» **Supplied entries**
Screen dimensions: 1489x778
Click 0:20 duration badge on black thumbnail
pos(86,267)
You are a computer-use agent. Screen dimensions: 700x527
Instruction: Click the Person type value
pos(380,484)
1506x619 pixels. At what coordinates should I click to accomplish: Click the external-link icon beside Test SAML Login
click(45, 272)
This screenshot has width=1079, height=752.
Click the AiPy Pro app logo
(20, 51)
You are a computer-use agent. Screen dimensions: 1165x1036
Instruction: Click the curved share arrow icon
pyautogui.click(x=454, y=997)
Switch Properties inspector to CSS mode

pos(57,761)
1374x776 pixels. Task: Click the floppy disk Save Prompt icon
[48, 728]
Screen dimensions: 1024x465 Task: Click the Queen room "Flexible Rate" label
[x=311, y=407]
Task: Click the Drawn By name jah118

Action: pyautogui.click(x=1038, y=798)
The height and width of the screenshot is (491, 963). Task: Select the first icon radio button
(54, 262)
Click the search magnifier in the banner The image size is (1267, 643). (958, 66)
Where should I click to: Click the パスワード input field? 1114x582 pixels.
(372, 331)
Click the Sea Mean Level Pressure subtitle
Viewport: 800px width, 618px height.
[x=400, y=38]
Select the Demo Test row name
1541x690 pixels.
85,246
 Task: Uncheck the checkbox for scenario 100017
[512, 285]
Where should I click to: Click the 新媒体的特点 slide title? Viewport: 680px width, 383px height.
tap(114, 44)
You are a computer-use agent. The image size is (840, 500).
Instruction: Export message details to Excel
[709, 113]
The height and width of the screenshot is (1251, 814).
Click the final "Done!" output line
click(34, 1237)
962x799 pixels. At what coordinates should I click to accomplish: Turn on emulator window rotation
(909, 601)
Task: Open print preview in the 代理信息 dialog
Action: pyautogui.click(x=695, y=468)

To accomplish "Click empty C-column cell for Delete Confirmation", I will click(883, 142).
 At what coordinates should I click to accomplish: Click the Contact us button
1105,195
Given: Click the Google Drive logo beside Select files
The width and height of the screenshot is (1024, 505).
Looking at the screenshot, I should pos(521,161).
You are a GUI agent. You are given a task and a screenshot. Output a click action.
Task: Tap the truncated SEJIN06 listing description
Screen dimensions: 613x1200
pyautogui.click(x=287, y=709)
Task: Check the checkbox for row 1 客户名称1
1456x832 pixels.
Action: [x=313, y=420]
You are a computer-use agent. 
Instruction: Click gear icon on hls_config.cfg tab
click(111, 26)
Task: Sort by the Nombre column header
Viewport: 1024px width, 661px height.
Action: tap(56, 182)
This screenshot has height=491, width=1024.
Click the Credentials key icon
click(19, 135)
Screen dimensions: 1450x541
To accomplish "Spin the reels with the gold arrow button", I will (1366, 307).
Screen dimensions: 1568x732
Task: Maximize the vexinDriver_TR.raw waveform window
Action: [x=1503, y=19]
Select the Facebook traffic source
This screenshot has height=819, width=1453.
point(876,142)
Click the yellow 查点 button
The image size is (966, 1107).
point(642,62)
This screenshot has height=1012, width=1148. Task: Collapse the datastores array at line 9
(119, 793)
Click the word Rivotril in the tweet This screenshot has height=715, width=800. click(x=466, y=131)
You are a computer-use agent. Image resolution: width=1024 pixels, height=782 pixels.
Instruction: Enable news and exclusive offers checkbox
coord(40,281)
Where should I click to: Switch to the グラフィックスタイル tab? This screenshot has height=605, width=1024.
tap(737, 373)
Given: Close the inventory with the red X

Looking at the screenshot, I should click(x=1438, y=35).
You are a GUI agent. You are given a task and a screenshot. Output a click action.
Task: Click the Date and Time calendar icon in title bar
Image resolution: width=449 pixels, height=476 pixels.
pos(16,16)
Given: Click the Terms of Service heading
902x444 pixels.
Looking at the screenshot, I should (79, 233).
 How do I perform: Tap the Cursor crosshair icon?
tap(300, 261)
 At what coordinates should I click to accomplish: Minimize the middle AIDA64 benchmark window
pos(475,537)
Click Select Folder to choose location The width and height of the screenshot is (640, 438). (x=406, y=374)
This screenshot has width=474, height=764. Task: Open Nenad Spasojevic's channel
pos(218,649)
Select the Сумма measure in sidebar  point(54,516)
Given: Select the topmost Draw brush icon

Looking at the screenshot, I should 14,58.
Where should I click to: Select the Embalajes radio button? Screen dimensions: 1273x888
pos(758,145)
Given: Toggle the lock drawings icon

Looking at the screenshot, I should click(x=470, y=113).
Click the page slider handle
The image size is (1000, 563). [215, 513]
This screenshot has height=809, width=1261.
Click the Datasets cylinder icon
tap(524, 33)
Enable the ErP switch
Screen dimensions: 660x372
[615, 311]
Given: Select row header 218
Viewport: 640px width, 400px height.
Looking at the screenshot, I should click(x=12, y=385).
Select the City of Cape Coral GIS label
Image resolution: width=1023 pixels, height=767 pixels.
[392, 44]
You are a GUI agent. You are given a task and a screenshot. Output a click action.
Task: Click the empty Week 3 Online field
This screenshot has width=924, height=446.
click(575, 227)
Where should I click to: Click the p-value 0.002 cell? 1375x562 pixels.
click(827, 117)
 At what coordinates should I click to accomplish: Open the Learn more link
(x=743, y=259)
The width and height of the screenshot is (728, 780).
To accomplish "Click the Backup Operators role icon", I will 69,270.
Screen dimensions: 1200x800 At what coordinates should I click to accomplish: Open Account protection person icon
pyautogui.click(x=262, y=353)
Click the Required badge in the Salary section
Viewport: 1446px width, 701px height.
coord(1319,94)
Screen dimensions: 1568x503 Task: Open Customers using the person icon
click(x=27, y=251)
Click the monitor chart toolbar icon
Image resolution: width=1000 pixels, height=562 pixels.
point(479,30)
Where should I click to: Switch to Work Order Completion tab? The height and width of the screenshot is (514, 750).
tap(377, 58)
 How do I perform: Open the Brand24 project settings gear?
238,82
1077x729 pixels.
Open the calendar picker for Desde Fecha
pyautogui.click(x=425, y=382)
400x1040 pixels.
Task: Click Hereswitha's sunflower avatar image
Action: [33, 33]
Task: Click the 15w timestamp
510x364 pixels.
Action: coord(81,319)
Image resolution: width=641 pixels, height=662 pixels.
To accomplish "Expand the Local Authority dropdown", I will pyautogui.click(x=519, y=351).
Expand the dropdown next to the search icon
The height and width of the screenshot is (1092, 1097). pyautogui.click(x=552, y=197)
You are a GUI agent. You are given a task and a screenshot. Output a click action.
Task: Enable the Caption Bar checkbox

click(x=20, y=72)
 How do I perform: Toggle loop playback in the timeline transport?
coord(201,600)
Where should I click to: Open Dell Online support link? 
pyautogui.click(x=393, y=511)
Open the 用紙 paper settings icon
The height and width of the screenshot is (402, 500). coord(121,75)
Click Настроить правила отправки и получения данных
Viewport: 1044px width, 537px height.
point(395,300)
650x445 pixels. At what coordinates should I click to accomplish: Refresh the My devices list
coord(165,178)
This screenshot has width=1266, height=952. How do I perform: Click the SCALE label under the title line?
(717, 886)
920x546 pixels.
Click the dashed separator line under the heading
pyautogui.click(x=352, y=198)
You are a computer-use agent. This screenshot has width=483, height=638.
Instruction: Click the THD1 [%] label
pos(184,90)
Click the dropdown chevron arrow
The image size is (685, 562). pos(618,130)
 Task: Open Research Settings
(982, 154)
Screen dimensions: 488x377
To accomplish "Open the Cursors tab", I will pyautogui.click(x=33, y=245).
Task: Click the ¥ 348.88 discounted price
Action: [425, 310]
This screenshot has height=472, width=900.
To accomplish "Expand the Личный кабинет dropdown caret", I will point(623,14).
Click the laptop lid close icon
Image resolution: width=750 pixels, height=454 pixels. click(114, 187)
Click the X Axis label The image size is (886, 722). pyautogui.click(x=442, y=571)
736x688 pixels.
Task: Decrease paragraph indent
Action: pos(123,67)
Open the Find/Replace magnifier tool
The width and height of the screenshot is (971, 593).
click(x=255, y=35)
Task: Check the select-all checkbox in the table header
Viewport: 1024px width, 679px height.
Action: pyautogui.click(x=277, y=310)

» **Problem details**
Scan the entries for lines holding the string "magnifier", then copy every one of them.

» **Result of the task**
Click the search magnifier in the banner The image size is (1267, 643). (958, 66)
Open the Find/Replace magnifier tool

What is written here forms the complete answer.